Texto de origem:
-- -- --
Princípio da legalidade
O
princípio da legalidade sofreu várias alterações ao longo dos anos e em tempos
foi entendido de uma forma que hoje não é mais aceitável.
Este
princípio começou por ser visto através de uma lógica formal em que a sua
existência significava uma submissão à lei, lei esta que limitava a atuação da
administração. Assim, como as leis eram limitadas em número e matéria, a
legalidade funcionava como um instrumento de afirmação da administração, sendo
que entendida nestes termos, formais e limitadores, a referida submissão á lei
valia de pouco. No quadro do poder discricionário, não havendo lei, a
administração era livre de fazer o que considerava mais adequado.
Mais
tarde, veio dizer-se que não bastava olhar para este princípio através de uma
logica formal, mas simultaneamente material. É necessário interpretar a norma
com as limitações que esta introduz, não havendo verdadeiramente uma liberdade.
A imposição de limites pela norma funciona como uma barreira à vontade da
administração, havendo assim um maior controlo desta. A transformação deste
princípio é o reconhecimento de que a administração não é livre na forma como
atua e de que o poder discricionário é uma concretização do princípio da
legalidade, é o respeito pelas limitações impostas pela lei que a administração
é obrigada a cumprir.
De
modo a aprofundar o desenvolvimento da legalidade enquanto princípio iremos
analisar o pensamento da doutrina portuguesa através de quatro autores que desenvolveram
estudos no âmbito do direito administrativo, sendo eles: Professor Marcelo Caetano, de seguida o
Professor Freitas do Amaral, depois o Professor Sérvulo Correia e por último o
analisaremos o pensamento do professor Vasco Pereira da Silva.
-- -- --
Dados recolhidos:
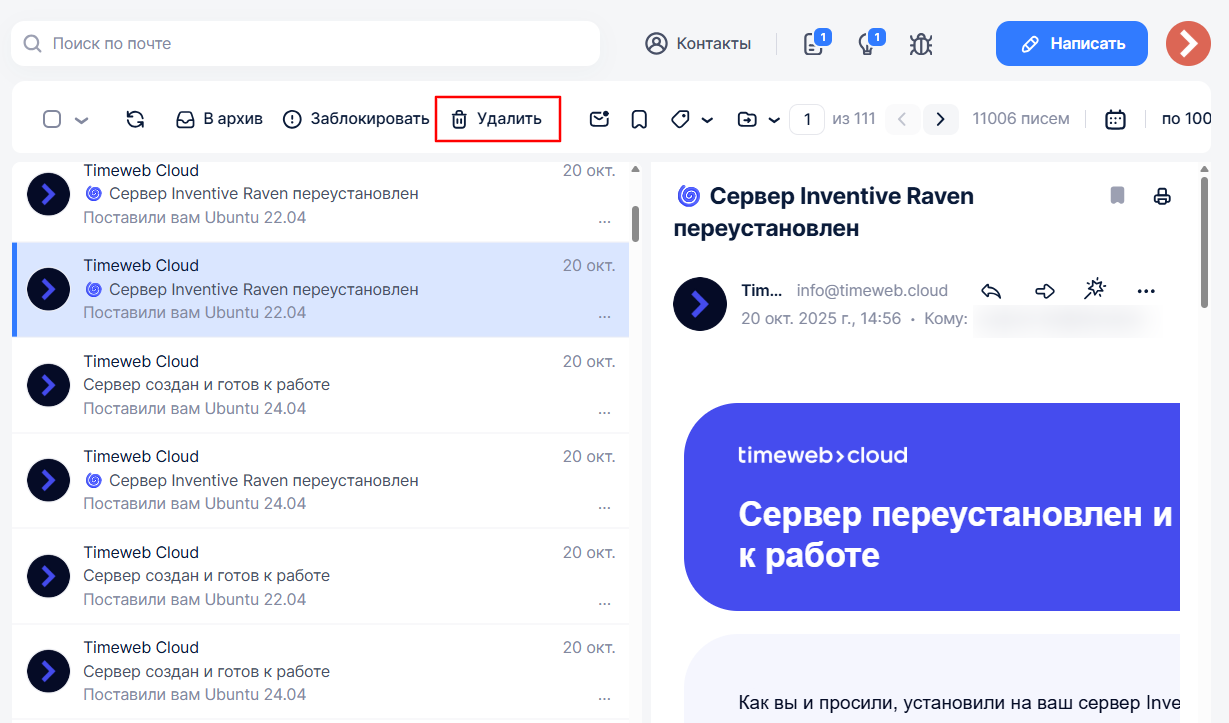The height and width of the screenshot is (723, 1229).
Task: Click the refresh mail list icon
Action: click(x=135, y=119)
-- -- --
Detalhes do exercício: Escreva a continuação do texto sobre o princípio da legalidade, a partir da última frase apresentada.

Resposta da tarefa:
Professor Marcelo
Caetano-
Inspirado
por Otto Mayer, considerava que a vinculação e a discricionariedade eram
realidades distintas e separadas. Onde existia vinculação não existia
discricionariedade, e, portanto, no âmbito da vinculação estaríamos sempre
dentro da legalidade. Ou seja, o cumprimento rigoroso da lei, sendo que o seu
incumprimento dava lugar a uma ilegalidade. No âmbito do poder discricionário,
Marcelo Caetano entendia-o como uma exceção ao princípio da legalidade, era
visto como uma liberdade de atuação por parte da administração.
Apesar de
perspetivar a discricionariedade como uma liberdade, foi capaz de lhe
introduzir dois limites. O primeiro é a competência, isto é, não poderia
haver discricionariedade na atribuição das competências sob o risco de estarmos
perante um vicio das competências. O segundo limite introduzido é o fim,
ou seja, o quando havia atribuição de um fim específico este tinha de ser
prosseguido e sempre que se praticava um ato diferente do fim estabelecido
estávamos perante um vicio do fim que corresponderia a uma ilegalidade. Neste
sentido há uma limitação ao entender que o desvio das competências e do fim são
os únicos fatores geradores de ilegalidades, tendo em conta que, nos dias de
hoje, os tribunais qualificam vícios e ilegalidades com base em mais aspetos do
que apenas estes.
Professor Freitas
do Amaral:
A
sua teorização é típica de um estado de direito democrático. Em rigor defende que
existem sempre elementos vinculados e discricionários na norma, nunca há apenas
elementos vinculados e elementos discricionários. Este é um grande avanço face
á teoria anterior que separava de forma rígida os dois conceitos e ignorava a
possibilidade de “coexistirem” ambos numa só norma.
Freitas do Amaral
introduz uma ligação mais efetiva entre os conceitos de vinculação e
discricionariedade, pois na sua lógica estamos sempre perante uma verdadeira
combinação destas duas realidades. Em qualquer poder vinculado existem
elementos discricionários e o contrário também é verdade.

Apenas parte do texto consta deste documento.